REQUIREMENT —
Find every line in the rows below that contains the word "rating", and copy each of those lines in full.

TASK MATERIAL —
□ □ □ □ □ □ □
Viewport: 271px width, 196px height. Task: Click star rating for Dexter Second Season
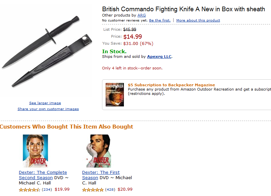click(29, 190)
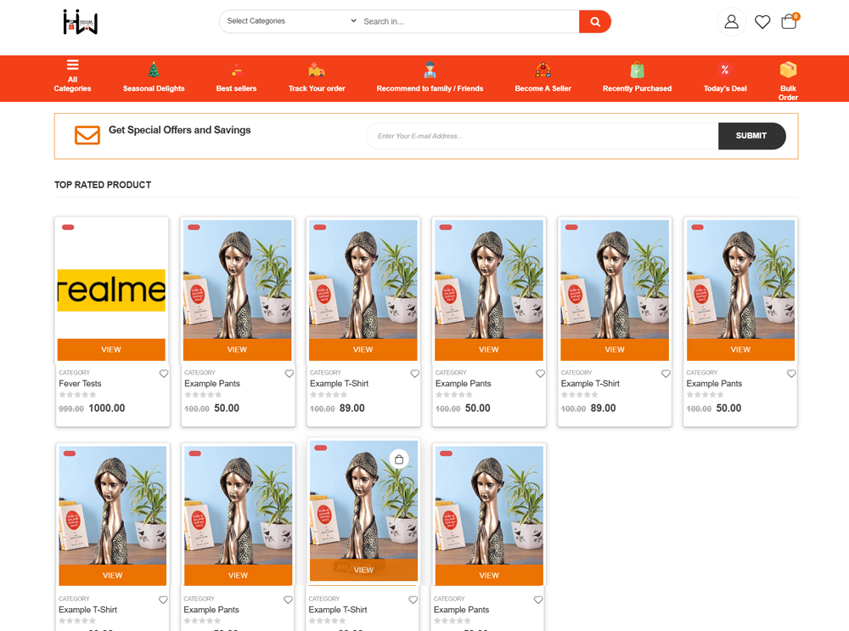Viewport: 849px width, 631px height.
Task: Open the shopping cart icon
Action: pos(789,22)

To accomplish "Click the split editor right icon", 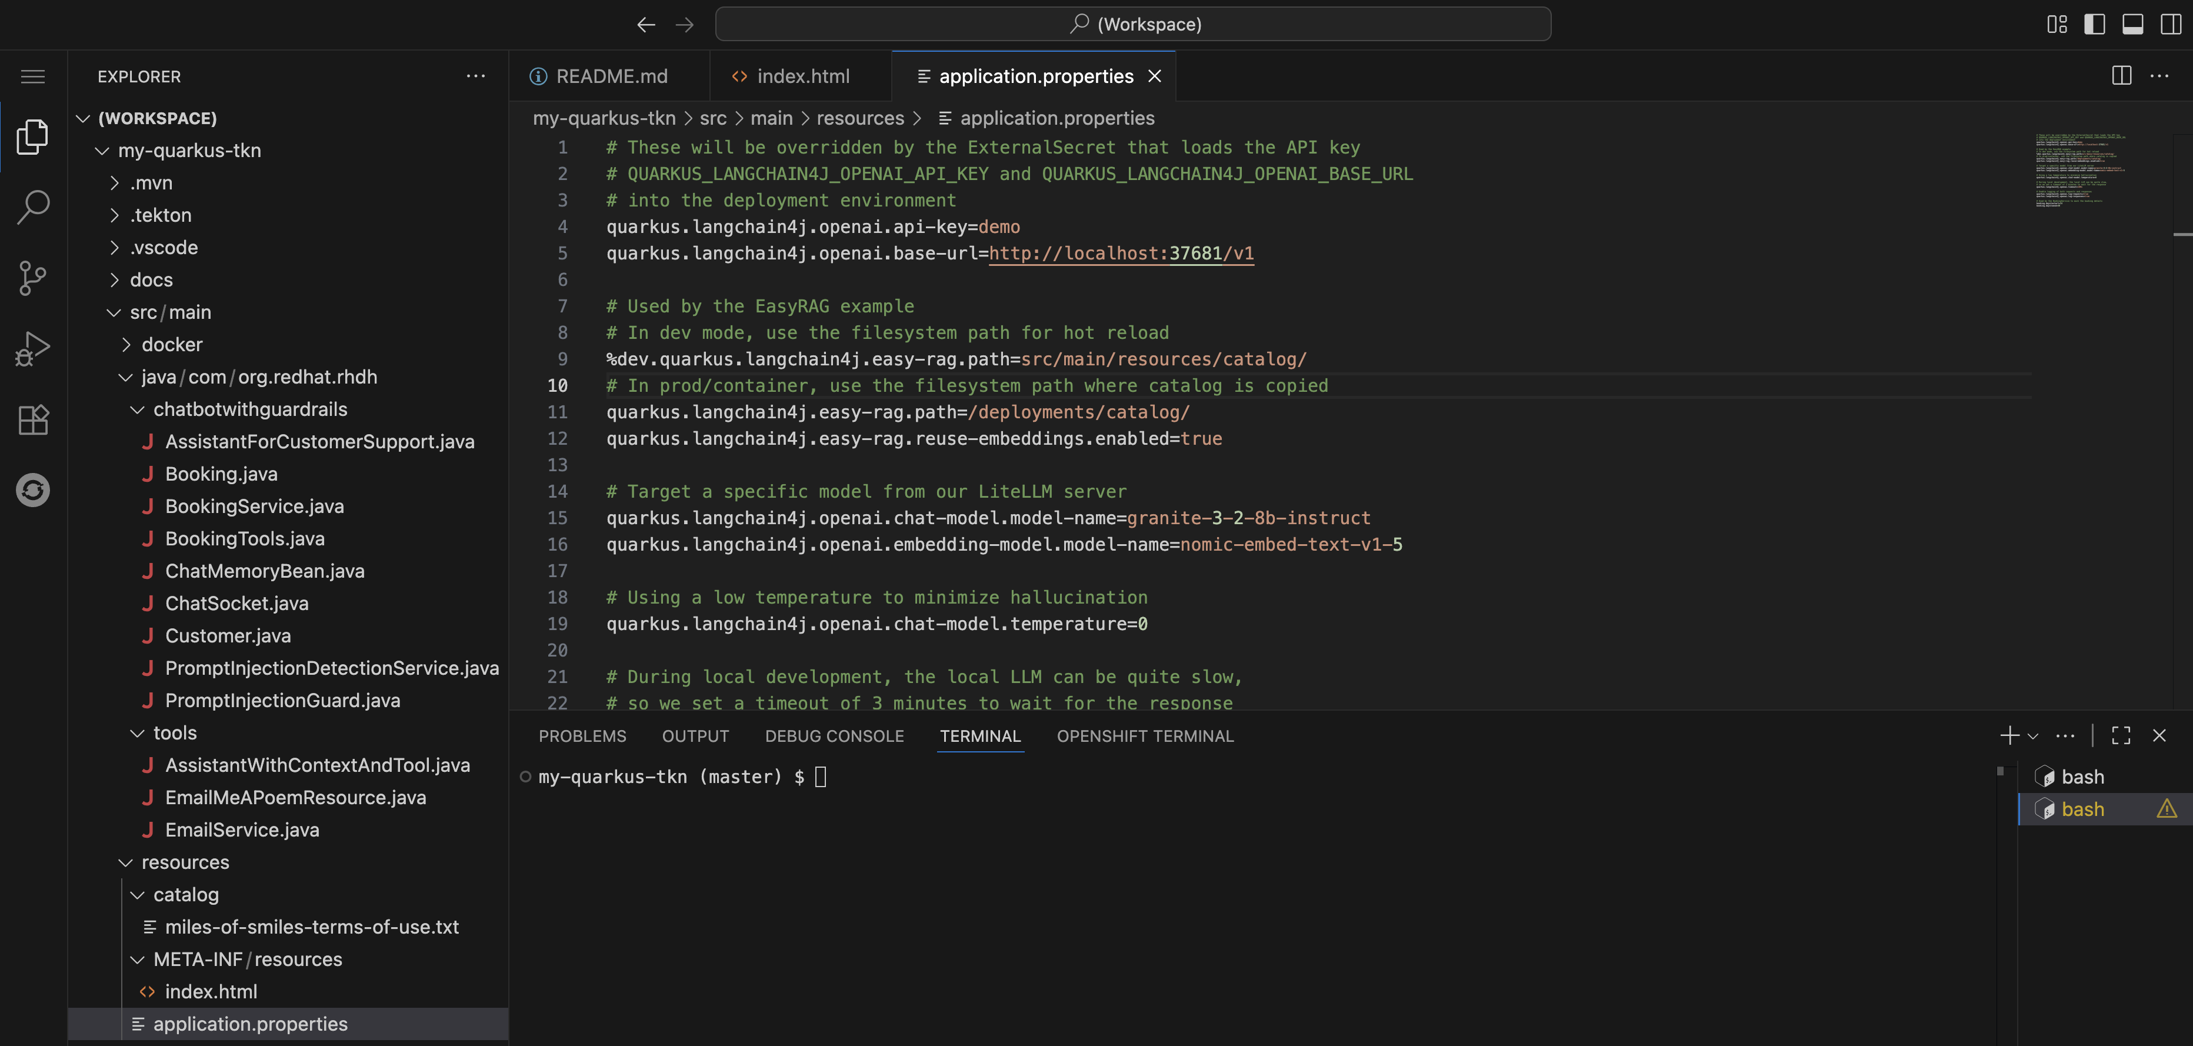I will tap(2121, 76).
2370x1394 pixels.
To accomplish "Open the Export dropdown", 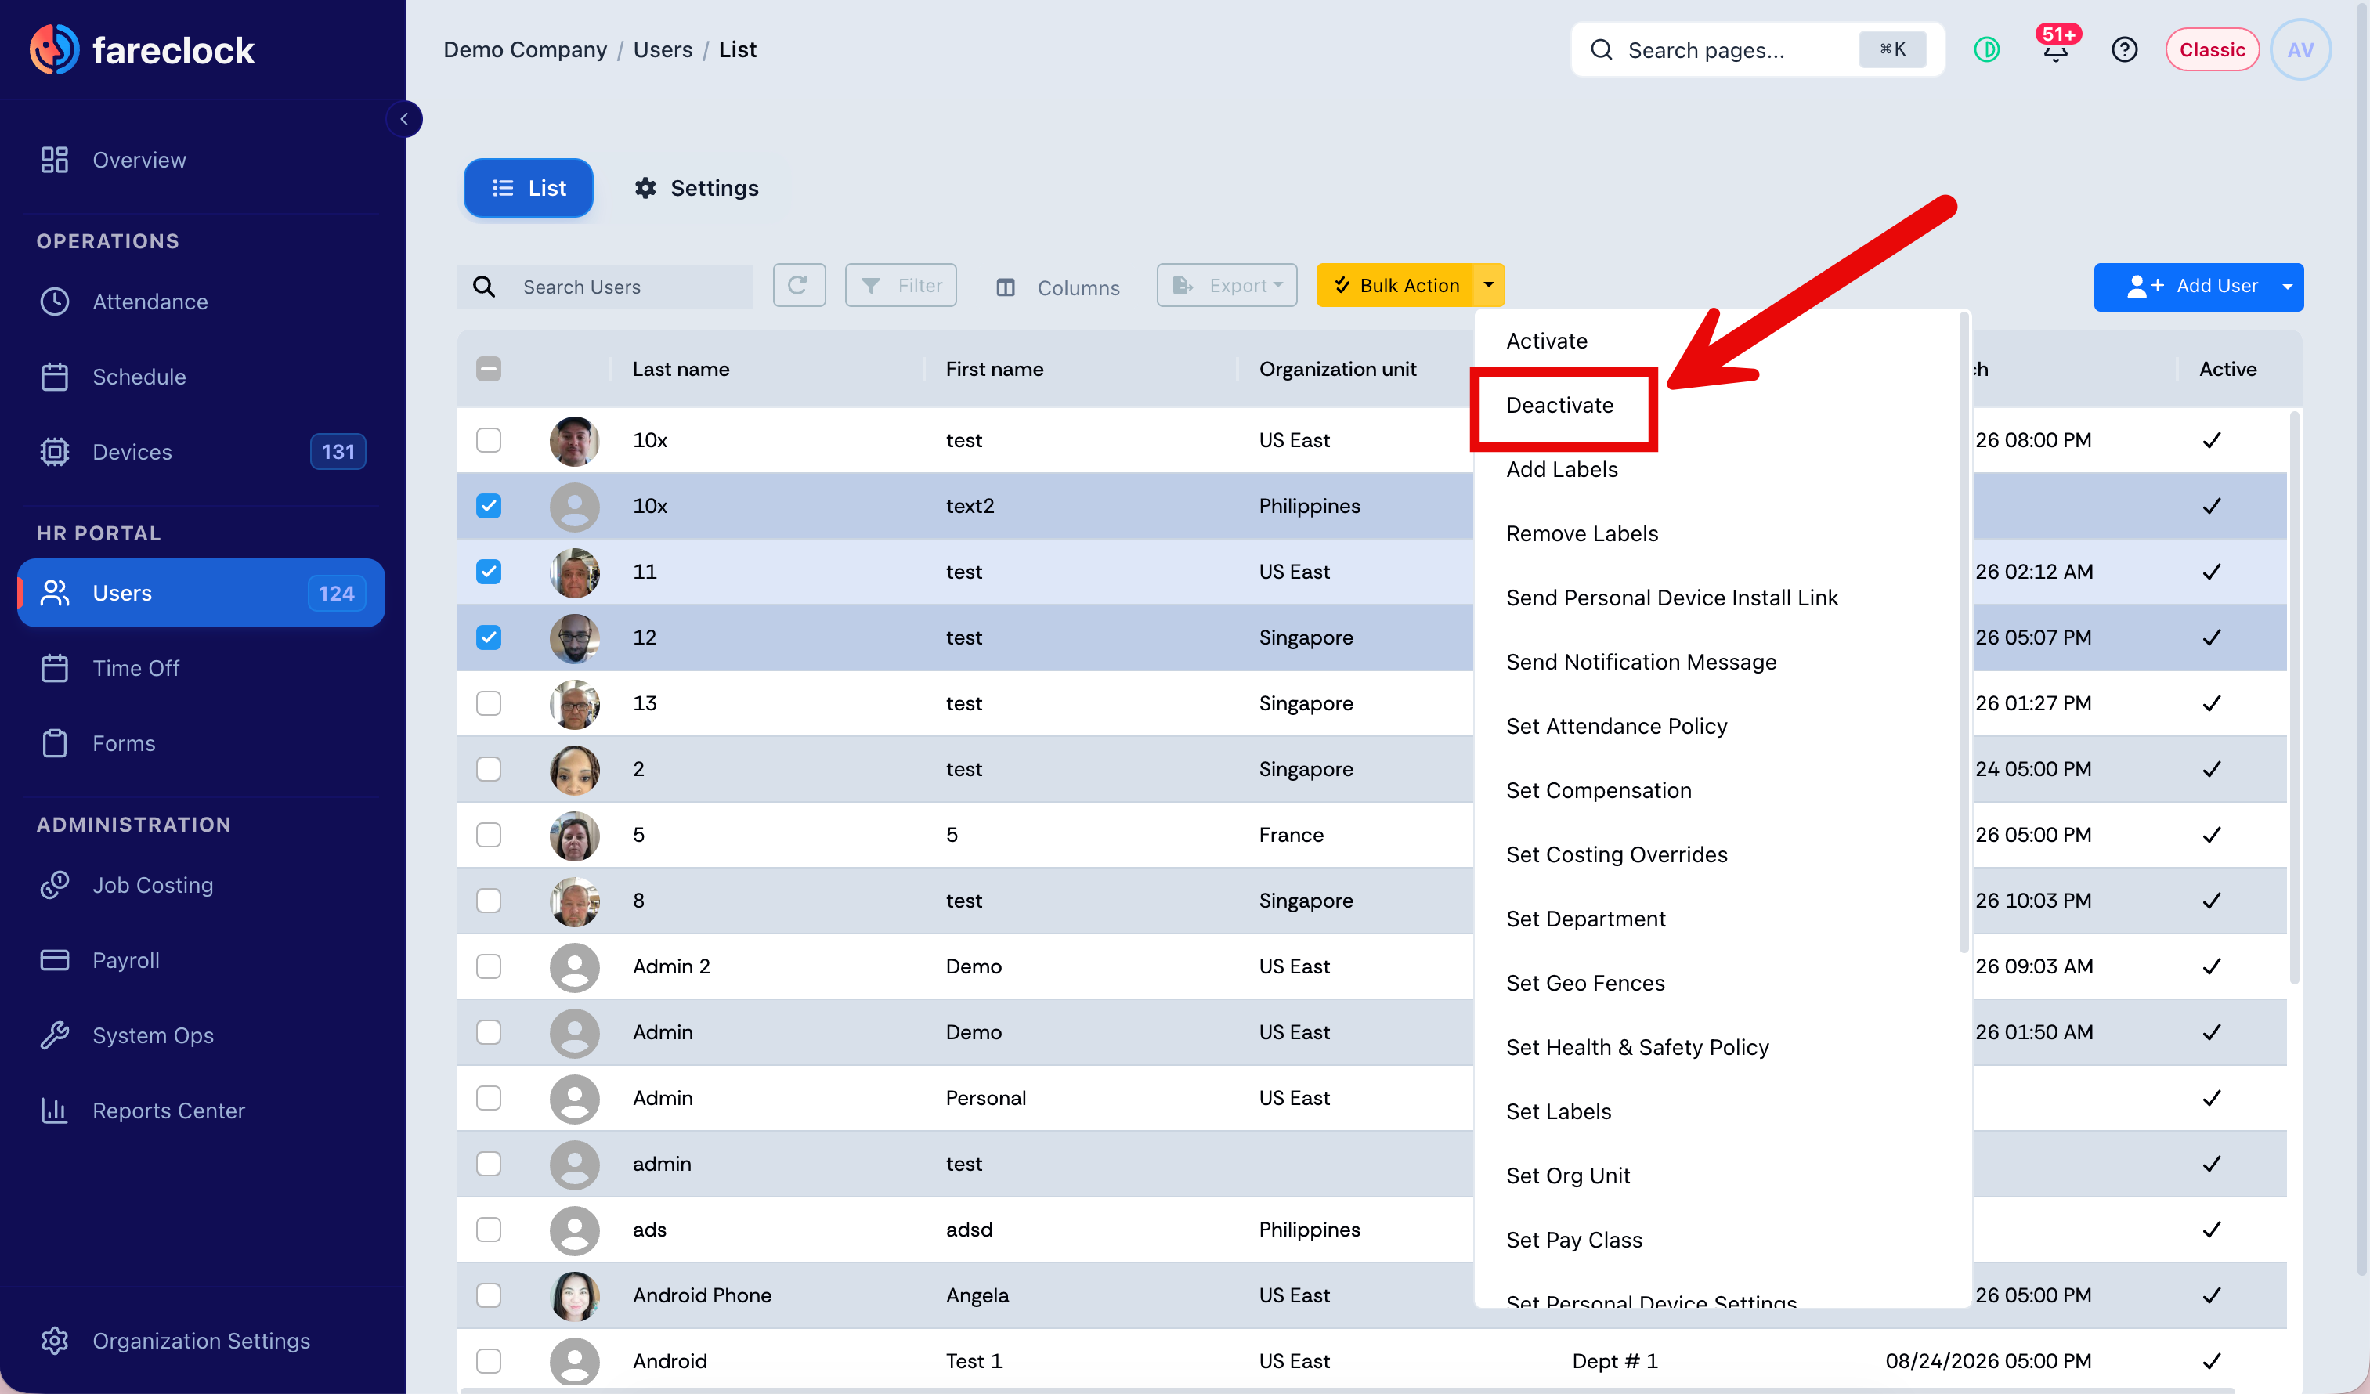I will pos(1226,285).
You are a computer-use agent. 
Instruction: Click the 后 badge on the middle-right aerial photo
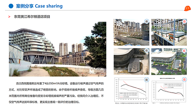184,51
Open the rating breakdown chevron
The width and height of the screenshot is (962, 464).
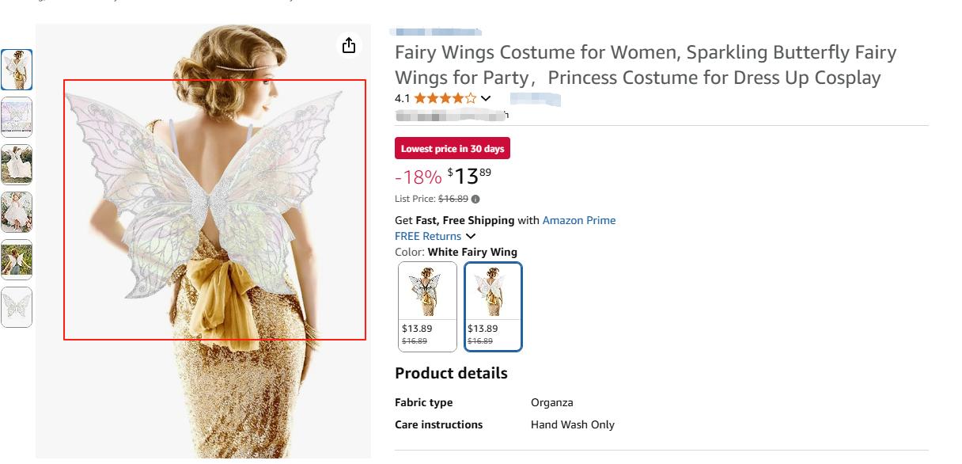pyautogui.click(x=486, y=99)
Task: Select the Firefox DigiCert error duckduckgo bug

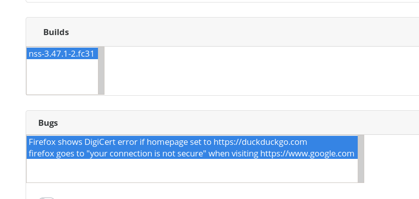Action: pos(192,142)
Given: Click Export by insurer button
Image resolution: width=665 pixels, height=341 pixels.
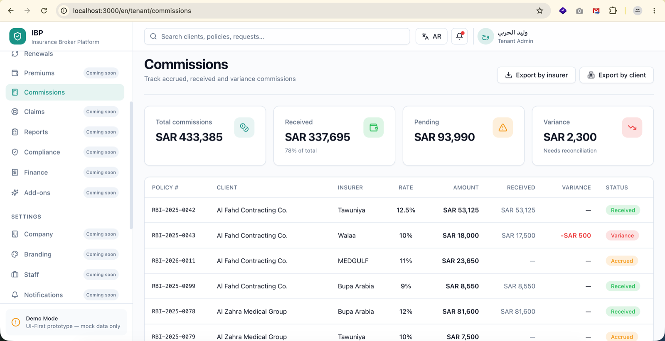Looking at the screenshot, I should click(536, 75).
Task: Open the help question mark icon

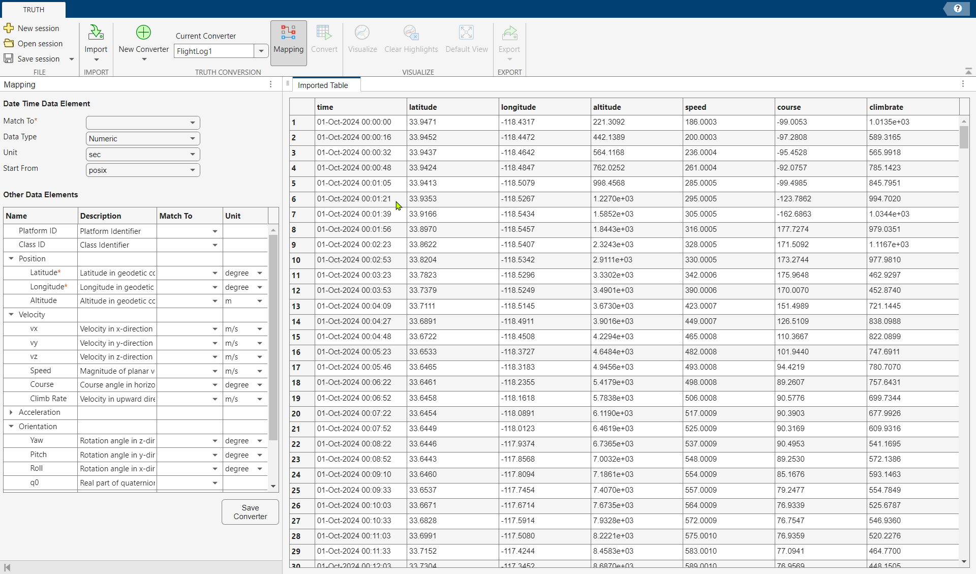Action: [x=958, y=9]
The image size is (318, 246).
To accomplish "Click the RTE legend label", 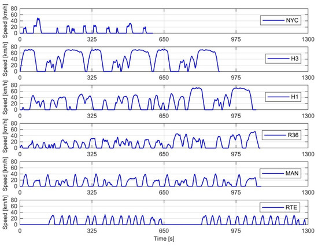I will (291, 207).
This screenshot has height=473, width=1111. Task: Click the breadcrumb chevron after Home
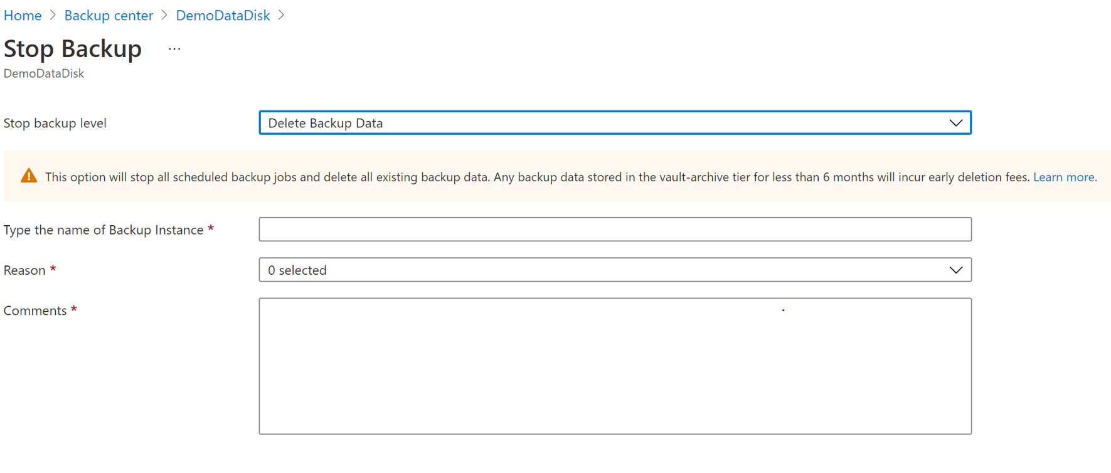pyautogui.click(x=53, y=15)
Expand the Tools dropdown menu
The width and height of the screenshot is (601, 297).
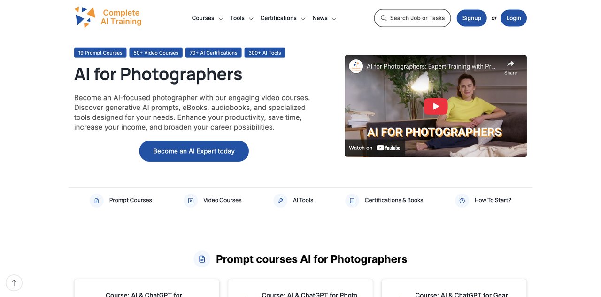tap(241, 18)
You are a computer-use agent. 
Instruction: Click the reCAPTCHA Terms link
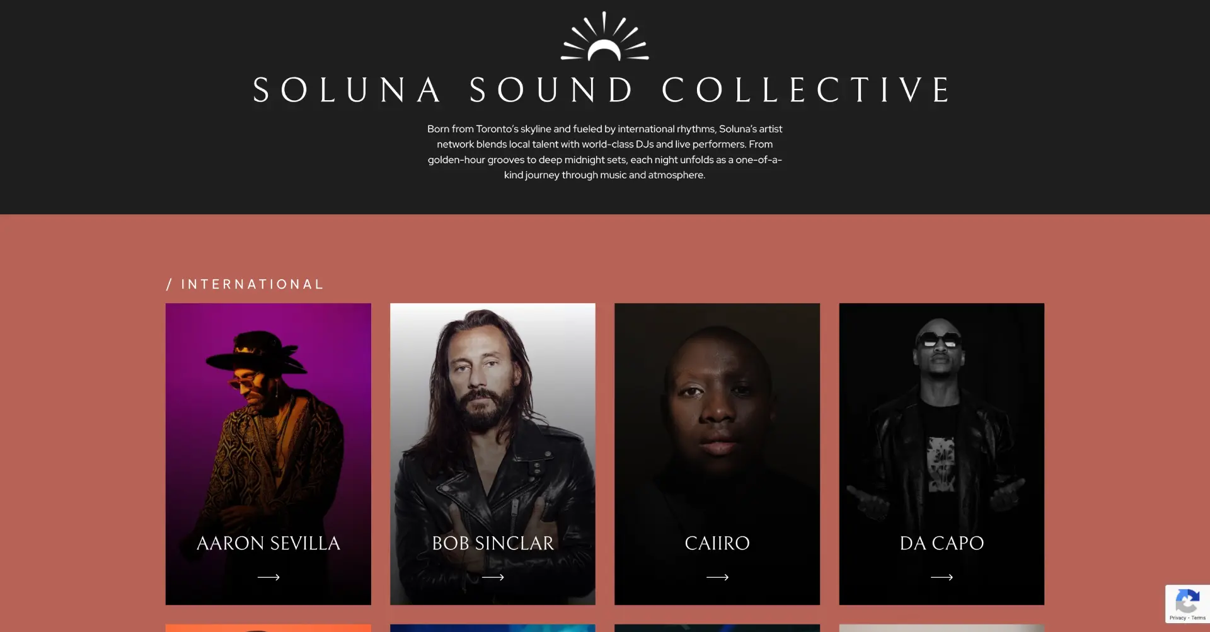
□ □ □ □ □ □ □
THE RESULT —
Viewport: 271px width, 196px height. Task: Click star rating for Dexter Second Season
Open the rating breakdown chevron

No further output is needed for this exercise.